Prompt:
Scan the records beneath this line for the line holding "Pick the radio button under 2" and the line holding "The height and width of the screenshot is (277, 905).", then transcribe exactly those two and all lines between.

Study material:
=======

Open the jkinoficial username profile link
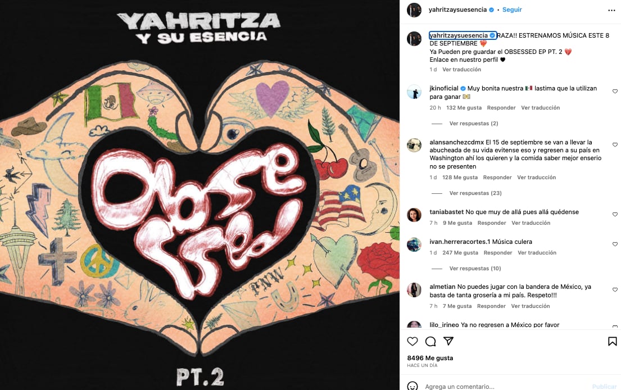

=======

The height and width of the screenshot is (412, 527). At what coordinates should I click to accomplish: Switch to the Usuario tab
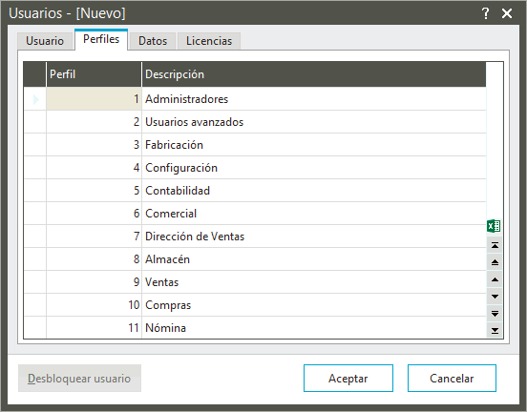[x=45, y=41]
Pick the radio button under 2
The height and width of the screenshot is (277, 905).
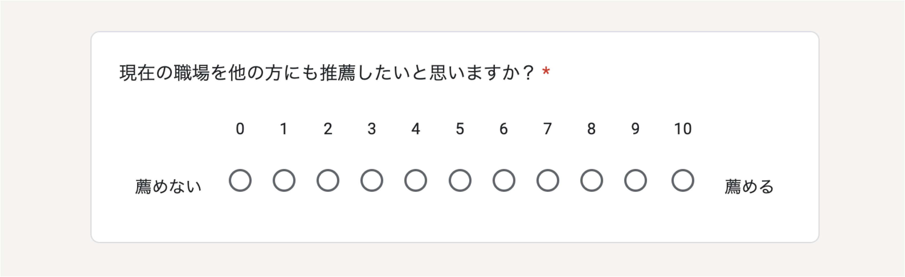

=======

Exercise result:
Pick the radio button under 2
The height and width of the screenshot is (277, 905).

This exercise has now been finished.